This is not a debate about the current welfare reform proposals – whether the detail is right, whether the time is right as recession looms, whether they will work.

It’s a debate about the future, and establishing the principles that need to underpin our welfare state.

There’s broad agreement about what the welfare state of the future needs to encompass:
• Access to good work, well remunerated, sustainable, with the opportunity for progression
• Services to enable parents to find and keep work (childcare, employment services, access to training and skills, transport, housing, family support)
• Adequate financial support for families whether in or out of work

The arguments I want to make today:
• Have we got the right emphasis in our vision on the role of paid work?
• What’s the right ’deal‘ – if we’re talking of something for something and how to make that fair?
• What are the right processes, incentives, penalties and rewards?
• What’s the purpose of the welfare state, what are the measures of success?

Taking the last first. For CPAG, the purpose is the prevention and eradication of poverty. I buy the language of an ‘enabling‘ welfare state. At the heart of that lie adequate incomes – a prerequisite of poverty prevention and social participation (including looking for paid work – you won’t have the energy to do that if you’re worn out making ends meet). Provision of an adequate safety net is the prerequisite for an enabling welfare state, not a sign that it’s failed.

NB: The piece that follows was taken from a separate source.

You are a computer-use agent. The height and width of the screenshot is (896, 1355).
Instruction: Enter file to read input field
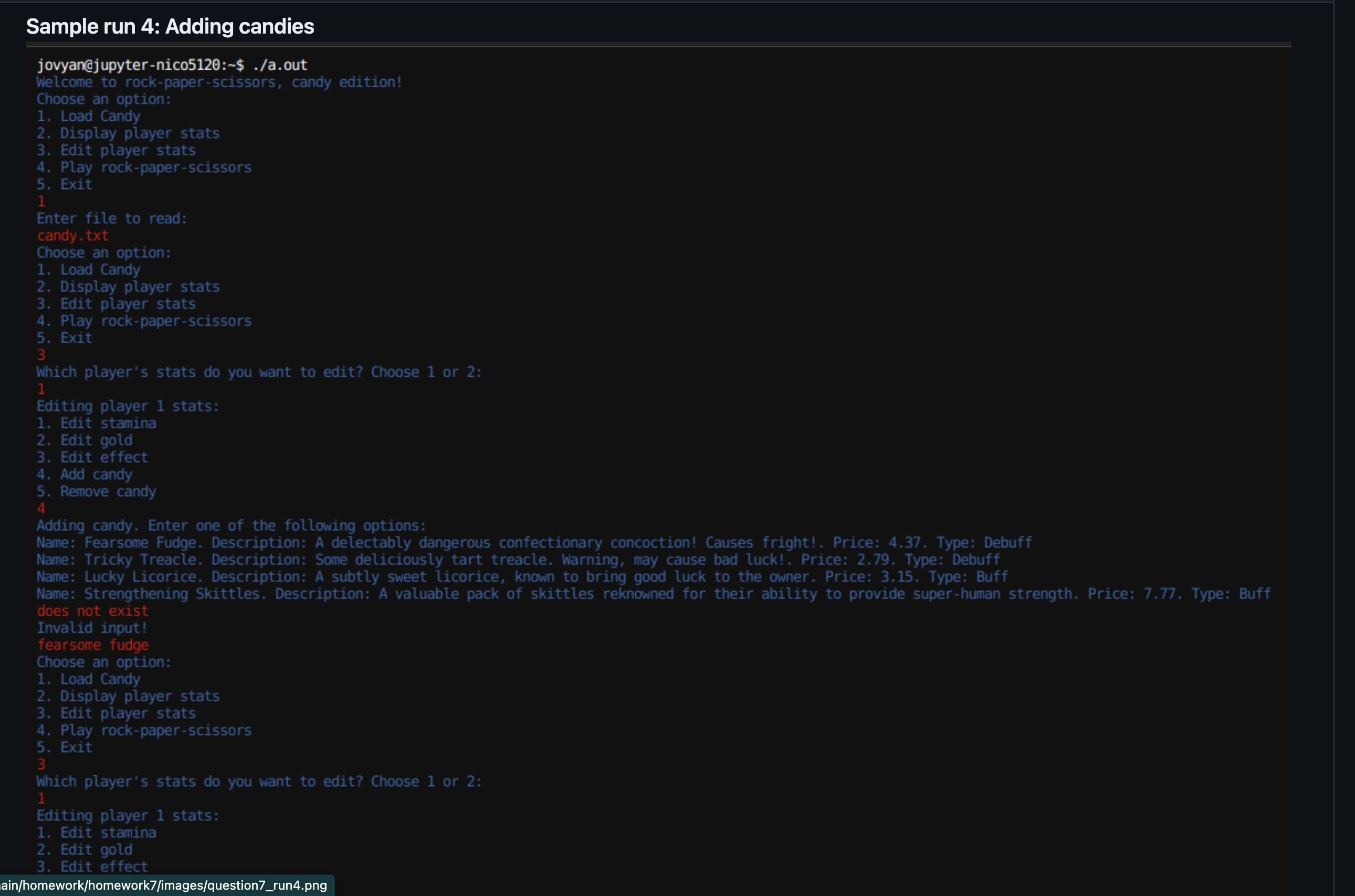(x=72, y=235)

That financial support needs to be put in place alongside decent jobs: that means obligations and expectations on employers to provide decent pay, prospects, training (especially for those in lower level jobs – yet in most companies the balance of training budgets is weighted towards more senior staff), flexible, family friendly employment, autonomy and control over your work. The rhetoric around individuals in the welfare reform debate has been hard-line – all about rights and responsibilities, conditions and sanctions. We need to be much more demanding of employers and their responsibilities too. We need to face head on the structural injustice in the labour market, the gender pay gap, the so-called ethnic penalty, the fact that disabled people earn less at every level of qualification than those with equivalent qualifications without a disability. That is not a result of lack of individual aspiration – it reflects employer discrimination, geographic pockets of disadvantage, poor practice, and structural inequality. All must be addressed.

But then we must ask – if the workplace is made fairer, if the support is in place, what is it reasonable to expect of individuals? Is work related activity, work activation, rightly the norm for nearly everyone? That’s the thrust of current welfare reform (the design of the Employment and Support Allowance, the new work capability assessment, transferring lone parents and carers onto JSA); and it’s the thrust of the Progress proposals published today too. But that significantly ignores the value we should place on caring. That’s not to trap people in caring roles so that they become too detached from a labour market they may want to re-enter in time. But caring too is working, and the carer and his or her family are best placed to determine when they need to be available to provide that care. If we’re talking of an enabling welfare state, based on individual empowerment and autonomy, you don’t impose that with conditions, you support people in their choices, help them achieve their goals.

Lastly I want to say something about behaviour – of the system, not the individual. The language we use and the processes we put in place need to offer dignity and respect. You don’t give respect in a punitive, stigmatising or infantilising system. Current thinking carries risks.

First, discretion and personalisation of services will be exercised in the context of an unequal bargaining relationship between the claimant and the personal adviser – where is the independent advocacy to protect the vulnerable claimant against the mighty state?

Second, respect is at risk when providers are rewarded for achievement of over-crude results. CPAG has been reviewing the consequences of contracting out labour market services in a number of countries and we are publishing a new report on Monday which will show that privatising employment services doesn’t guarantee improved quality. Contracts need to be vigilantly managed and terms controlled.

And nothing is dignified about living on an inadequate income, unable to provide for your kids.

So, we agree on the importance of jobs, skills, support, and, I’d add, proper attention to the caring role. The argument is about how best to put all that in place.

I hope there’s no argument about the goal: to end poverty for good.